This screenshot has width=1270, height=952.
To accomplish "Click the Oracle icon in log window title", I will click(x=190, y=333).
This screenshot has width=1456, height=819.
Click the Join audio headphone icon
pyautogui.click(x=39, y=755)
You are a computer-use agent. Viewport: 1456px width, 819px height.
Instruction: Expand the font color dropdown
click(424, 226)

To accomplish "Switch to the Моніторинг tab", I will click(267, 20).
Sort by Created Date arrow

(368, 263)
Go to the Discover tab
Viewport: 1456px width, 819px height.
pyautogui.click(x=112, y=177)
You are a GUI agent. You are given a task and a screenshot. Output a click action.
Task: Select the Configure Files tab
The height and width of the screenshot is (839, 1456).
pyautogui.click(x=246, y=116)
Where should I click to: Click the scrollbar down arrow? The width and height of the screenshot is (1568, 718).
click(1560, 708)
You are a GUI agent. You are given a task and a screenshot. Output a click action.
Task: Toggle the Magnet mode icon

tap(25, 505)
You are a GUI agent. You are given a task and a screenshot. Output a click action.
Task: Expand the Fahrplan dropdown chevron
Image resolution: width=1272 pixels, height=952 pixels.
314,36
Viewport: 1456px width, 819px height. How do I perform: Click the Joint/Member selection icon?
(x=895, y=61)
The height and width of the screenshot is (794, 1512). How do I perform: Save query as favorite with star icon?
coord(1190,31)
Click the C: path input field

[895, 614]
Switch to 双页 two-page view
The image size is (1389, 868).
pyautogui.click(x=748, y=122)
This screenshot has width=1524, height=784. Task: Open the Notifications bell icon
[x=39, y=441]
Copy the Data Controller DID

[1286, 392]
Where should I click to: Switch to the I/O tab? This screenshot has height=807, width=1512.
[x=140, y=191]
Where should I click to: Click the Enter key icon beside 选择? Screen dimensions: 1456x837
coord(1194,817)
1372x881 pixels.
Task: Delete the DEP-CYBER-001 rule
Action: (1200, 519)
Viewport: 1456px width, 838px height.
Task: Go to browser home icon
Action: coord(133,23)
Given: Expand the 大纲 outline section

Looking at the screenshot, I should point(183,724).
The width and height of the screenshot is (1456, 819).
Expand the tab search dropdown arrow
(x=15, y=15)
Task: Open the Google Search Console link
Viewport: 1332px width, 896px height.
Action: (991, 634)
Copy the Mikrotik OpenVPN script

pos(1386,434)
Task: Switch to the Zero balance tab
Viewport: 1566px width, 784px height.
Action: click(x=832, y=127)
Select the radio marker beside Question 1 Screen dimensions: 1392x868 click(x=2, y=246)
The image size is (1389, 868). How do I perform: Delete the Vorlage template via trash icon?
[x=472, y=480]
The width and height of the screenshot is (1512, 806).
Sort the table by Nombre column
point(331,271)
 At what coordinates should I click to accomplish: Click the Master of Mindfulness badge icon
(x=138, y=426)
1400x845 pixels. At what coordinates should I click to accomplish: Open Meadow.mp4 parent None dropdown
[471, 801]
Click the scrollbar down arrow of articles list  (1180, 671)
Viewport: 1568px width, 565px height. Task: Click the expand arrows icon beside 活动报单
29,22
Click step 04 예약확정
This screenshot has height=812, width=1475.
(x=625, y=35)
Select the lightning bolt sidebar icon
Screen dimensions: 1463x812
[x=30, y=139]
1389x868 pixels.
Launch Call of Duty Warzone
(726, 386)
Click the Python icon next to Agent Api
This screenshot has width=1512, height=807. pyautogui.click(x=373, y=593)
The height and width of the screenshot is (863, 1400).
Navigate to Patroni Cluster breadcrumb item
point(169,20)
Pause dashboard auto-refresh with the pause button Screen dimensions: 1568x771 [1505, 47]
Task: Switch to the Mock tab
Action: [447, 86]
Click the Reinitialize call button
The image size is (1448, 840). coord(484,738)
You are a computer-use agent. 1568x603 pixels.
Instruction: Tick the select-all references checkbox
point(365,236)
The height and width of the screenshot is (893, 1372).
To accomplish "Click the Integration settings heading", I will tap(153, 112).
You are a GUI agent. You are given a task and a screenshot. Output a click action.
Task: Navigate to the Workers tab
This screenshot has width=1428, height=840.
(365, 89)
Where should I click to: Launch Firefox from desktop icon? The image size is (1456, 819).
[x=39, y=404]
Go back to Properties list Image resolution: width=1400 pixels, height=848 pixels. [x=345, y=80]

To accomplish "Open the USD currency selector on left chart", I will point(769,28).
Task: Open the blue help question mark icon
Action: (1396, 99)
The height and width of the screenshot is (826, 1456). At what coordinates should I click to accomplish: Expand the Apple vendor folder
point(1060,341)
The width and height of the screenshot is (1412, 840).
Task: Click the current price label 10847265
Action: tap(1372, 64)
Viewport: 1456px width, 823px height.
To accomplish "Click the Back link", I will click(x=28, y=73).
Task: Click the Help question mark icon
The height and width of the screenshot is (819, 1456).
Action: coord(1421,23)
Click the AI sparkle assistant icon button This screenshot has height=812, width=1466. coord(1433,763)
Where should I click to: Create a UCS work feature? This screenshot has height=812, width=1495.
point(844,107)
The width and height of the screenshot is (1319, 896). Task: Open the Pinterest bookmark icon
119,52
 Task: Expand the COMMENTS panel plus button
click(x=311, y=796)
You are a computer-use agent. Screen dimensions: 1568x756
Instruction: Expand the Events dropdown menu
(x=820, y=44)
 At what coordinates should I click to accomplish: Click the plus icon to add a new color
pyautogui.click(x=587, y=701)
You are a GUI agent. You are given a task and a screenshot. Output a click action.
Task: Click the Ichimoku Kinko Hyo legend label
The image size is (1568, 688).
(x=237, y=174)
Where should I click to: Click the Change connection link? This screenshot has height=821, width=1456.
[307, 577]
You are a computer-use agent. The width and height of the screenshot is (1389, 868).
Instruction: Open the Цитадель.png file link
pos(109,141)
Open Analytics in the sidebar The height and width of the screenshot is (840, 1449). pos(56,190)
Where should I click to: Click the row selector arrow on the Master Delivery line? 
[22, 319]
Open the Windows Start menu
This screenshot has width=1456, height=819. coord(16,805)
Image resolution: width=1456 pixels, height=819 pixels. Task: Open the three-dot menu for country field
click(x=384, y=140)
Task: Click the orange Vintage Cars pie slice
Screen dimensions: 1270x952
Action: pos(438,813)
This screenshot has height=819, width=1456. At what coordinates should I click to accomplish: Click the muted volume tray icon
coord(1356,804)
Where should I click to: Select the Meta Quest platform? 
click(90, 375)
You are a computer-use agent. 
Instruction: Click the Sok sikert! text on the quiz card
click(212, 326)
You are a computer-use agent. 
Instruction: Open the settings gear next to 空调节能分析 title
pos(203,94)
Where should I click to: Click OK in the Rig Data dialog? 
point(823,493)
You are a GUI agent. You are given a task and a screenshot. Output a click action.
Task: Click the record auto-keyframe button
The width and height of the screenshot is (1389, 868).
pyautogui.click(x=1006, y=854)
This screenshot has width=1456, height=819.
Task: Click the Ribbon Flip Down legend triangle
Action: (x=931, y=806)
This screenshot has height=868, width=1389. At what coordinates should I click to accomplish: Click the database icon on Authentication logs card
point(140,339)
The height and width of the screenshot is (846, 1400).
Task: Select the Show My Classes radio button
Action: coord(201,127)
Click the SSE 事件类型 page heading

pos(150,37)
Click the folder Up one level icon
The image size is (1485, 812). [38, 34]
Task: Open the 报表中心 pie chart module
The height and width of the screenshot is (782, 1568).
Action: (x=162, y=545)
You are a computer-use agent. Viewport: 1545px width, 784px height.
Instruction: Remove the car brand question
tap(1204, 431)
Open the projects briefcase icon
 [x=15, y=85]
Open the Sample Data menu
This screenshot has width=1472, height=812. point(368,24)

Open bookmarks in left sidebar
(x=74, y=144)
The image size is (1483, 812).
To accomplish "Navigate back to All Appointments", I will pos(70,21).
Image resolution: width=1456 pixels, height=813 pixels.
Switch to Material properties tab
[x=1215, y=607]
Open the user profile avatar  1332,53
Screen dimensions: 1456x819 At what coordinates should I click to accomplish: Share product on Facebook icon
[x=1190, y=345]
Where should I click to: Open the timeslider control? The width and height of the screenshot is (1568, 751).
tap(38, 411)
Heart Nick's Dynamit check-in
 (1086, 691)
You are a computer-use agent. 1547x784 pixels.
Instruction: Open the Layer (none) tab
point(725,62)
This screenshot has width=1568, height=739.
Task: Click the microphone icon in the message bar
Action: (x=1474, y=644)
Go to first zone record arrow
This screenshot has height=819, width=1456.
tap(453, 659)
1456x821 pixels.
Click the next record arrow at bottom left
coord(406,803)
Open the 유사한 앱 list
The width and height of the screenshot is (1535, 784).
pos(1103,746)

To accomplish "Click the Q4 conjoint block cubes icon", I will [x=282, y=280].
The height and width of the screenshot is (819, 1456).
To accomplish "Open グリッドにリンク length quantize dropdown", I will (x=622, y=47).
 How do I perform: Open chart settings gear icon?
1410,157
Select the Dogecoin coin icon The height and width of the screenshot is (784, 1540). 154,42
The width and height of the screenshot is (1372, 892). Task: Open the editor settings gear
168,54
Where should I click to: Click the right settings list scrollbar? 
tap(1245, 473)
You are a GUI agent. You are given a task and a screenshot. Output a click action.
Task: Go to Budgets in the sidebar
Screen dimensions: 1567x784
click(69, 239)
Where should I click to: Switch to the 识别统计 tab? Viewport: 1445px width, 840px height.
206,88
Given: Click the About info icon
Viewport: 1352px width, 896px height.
──────
What is being asked → Using the data above, transcribe the lines that run from the line with "Task: Navigate to the Workers tab" to the line with "Go back to Properties", both ends kept, and output nothing else.

Answer space →
Task: Navigate to the Workers tab
This screenshot has width=1428, height=840.
(365, 89)
Where should I click to: Launch Firefox from desktop icon? The image size is (1456, 819).
[x=39, y=404]
Go back to Properties list Image resolution: width=1400 pixels, height=848 pixels. [x=345, y=80]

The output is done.